[YOUR OBJECTIVE] Look through the listing below and report the lines that have the word "Given" in them.

◆ ◆ ◆ ◆

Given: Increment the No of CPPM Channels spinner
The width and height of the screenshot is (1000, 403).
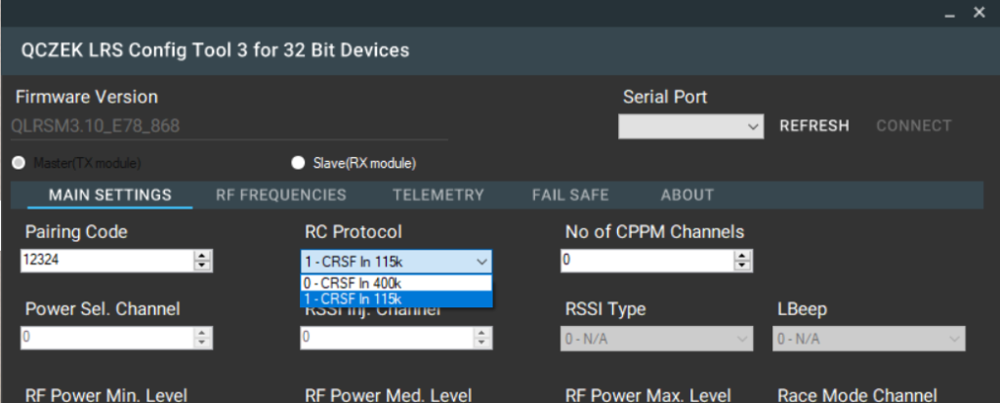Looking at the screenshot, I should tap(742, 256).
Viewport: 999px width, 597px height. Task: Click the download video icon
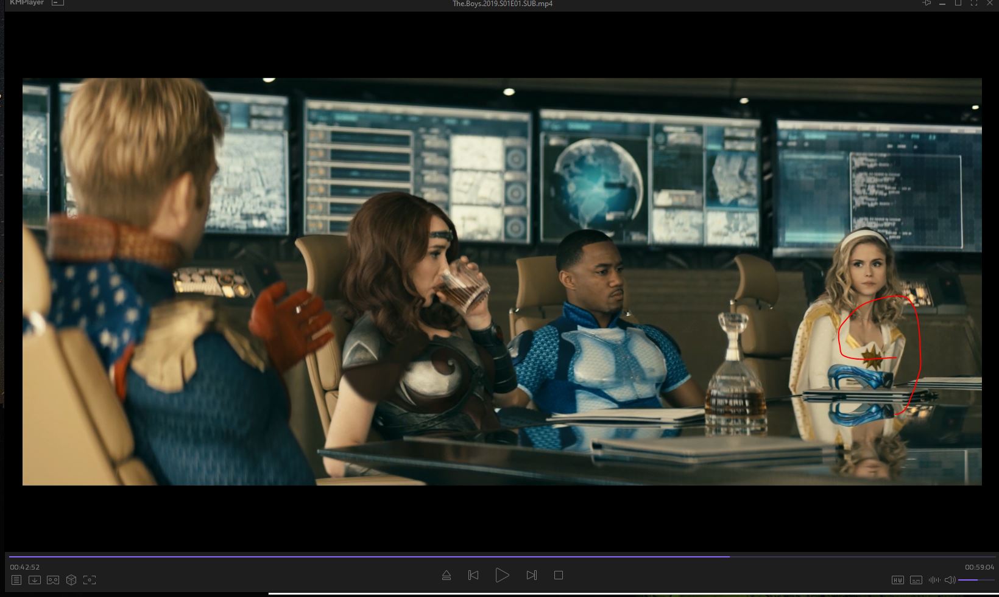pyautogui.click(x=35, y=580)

◆ ◆ ◆ ◆

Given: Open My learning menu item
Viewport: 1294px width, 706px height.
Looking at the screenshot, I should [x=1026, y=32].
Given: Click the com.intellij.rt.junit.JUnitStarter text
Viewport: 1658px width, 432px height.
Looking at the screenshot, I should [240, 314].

◆ ◆ ◆ ◆

[OUTPUT FOR THIS EXERCISE]
Given: Increment the No of CPPM Channels spinner
Given: Open My learning menu item
Given: Click the com.intellij.rt.junit.JUnitStarter text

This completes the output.